Quoted passage:
====

My new friend, Thandi, shared this story on Facebook and i asked her if she would flesh it out as a guest post for me as it moved me [and so many others] so deeply:

THE QUEEN, MY DAD AND SARAFINA

This is going to seem disjointed, but bear with me. It will come together at the end.

We still talk about the Holocaust. Britain still has memorial services for those slain in World War 2. We have so much sensitivity and care over victims of domestic violence and rape. Which is good. It is right. So why is it that people are so quick to tell us to get over apartheid? Most of us lived it. Many of us are maimed because of it. Many of us have missing friends and relatives because of it. Many of us have bad memories because of it. Many of us can’t even speak about the extreme violence heaped upon us at the prison just for forgetting your Pass at home while visiting next door. Next door. Many of our mothers had to have their freedom paid for out of the unequal wages they were given. Ask my mother.

My father is 86 years old. Born in 1930, he was imprisoned when he was 17 years old because he didn’t have his Pass with him. He spent weeks with hardened criminals. What does that do to you? And how gentle were they when they put him in jail? How did they address him when they arrested him?

====

Goal:
Reproduce the guest post word for word from "My new friend, Thandi, shared" up to and including "at the end.". Work from the guest post alone.

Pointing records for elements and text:
====

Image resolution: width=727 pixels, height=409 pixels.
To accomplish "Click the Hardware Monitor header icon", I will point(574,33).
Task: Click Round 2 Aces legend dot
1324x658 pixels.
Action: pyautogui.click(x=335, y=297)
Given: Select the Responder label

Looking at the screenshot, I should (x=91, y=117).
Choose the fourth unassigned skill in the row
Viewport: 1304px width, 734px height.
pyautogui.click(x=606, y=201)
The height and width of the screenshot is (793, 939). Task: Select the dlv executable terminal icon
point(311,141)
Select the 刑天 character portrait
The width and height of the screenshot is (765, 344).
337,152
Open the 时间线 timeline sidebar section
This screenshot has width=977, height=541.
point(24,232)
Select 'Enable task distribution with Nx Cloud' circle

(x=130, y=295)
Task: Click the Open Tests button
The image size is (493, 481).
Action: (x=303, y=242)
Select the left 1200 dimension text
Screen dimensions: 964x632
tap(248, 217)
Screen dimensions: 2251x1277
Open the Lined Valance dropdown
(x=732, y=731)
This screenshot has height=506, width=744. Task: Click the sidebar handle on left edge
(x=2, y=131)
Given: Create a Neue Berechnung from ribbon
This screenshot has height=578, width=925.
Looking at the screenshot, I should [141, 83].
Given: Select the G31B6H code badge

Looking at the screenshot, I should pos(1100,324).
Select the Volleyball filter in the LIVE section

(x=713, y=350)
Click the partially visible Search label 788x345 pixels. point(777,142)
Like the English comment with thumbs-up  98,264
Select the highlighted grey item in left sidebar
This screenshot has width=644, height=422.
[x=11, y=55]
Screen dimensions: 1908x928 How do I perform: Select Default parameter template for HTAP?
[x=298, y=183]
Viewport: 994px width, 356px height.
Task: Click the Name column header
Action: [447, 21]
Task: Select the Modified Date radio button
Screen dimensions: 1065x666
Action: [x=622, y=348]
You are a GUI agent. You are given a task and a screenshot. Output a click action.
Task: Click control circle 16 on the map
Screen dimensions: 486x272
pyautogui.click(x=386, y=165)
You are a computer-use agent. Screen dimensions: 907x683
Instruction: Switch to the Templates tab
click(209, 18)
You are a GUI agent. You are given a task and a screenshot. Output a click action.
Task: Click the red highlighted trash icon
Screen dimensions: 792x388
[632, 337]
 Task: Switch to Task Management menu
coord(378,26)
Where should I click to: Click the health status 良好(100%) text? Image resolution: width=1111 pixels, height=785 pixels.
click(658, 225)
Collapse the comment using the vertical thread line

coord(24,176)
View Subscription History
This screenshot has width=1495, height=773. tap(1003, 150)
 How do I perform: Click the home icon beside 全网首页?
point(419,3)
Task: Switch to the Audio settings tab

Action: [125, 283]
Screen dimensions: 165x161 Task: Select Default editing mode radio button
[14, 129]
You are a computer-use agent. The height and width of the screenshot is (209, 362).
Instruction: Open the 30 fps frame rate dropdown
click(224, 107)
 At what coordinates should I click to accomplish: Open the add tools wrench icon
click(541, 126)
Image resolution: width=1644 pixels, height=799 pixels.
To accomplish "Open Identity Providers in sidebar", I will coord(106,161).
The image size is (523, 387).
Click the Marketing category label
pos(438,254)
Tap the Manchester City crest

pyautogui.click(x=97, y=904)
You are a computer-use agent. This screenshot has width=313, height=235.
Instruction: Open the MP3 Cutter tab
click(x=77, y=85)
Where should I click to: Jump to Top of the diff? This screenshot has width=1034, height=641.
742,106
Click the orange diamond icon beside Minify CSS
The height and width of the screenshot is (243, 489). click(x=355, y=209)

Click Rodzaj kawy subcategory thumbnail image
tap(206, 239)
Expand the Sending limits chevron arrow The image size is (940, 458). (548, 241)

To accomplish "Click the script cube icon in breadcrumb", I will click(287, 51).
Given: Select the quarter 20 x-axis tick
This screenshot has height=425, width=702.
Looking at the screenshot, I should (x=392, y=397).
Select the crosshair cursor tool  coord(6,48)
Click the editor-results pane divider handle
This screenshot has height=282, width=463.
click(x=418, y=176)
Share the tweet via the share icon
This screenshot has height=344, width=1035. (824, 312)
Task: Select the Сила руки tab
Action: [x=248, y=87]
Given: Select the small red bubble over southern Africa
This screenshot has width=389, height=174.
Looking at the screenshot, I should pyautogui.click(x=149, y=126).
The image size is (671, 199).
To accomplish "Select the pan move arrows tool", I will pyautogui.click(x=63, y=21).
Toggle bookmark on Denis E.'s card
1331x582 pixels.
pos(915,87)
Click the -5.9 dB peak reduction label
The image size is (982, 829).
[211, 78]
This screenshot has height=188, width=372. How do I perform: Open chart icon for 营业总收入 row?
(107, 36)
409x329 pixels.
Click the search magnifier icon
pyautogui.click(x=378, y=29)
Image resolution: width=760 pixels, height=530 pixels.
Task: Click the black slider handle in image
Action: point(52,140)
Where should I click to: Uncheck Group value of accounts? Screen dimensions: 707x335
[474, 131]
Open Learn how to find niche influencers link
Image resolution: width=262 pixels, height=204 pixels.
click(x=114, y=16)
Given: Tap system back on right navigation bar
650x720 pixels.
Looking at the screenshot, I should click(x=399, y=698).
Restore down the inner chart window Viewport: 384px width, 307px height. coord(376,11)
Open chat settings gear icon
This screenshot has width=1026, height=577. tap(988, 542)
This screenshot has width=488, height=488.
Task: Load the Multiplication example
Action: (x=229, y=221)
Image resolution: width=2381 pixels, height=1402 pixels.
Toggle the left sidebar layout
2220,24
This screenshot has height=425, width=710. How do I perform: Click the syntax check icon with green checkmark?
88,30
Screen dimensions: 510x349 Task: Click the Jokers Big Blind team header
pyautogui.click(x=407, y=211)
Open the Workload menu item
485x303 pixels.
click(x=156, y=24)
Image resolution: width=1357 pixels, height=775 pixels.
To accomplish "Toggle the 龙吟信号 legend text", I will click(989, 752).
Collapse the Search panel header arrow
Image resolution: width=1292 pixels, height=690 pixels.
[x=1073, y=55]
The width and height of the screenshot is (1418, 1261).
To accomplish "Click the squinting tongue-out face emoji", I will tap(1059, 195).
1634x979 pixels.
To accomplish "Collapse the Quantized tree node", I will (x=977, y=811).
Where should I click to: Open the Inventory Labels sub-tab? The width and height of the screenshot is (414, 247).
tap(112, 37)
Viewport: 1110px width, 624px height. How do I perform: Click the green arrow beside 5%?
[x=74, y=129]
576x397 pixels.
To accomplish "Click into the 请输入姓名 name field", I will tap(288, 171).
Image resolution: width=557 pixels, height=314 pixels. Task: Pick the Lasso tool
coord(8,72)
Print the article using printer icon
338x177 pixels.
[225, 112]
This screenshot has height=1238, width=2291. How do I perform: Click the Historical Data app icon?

====

Task solution:
My new friend, Thandi, shared this story on Facebook and i asked her if she would flesh it out as a guest post for me as it moved me [and so many others] so deeply:

THE QUEEN, MY DAD AND SARAFINA

This is going to seem disjointed, but bear with me. It will come together at the end.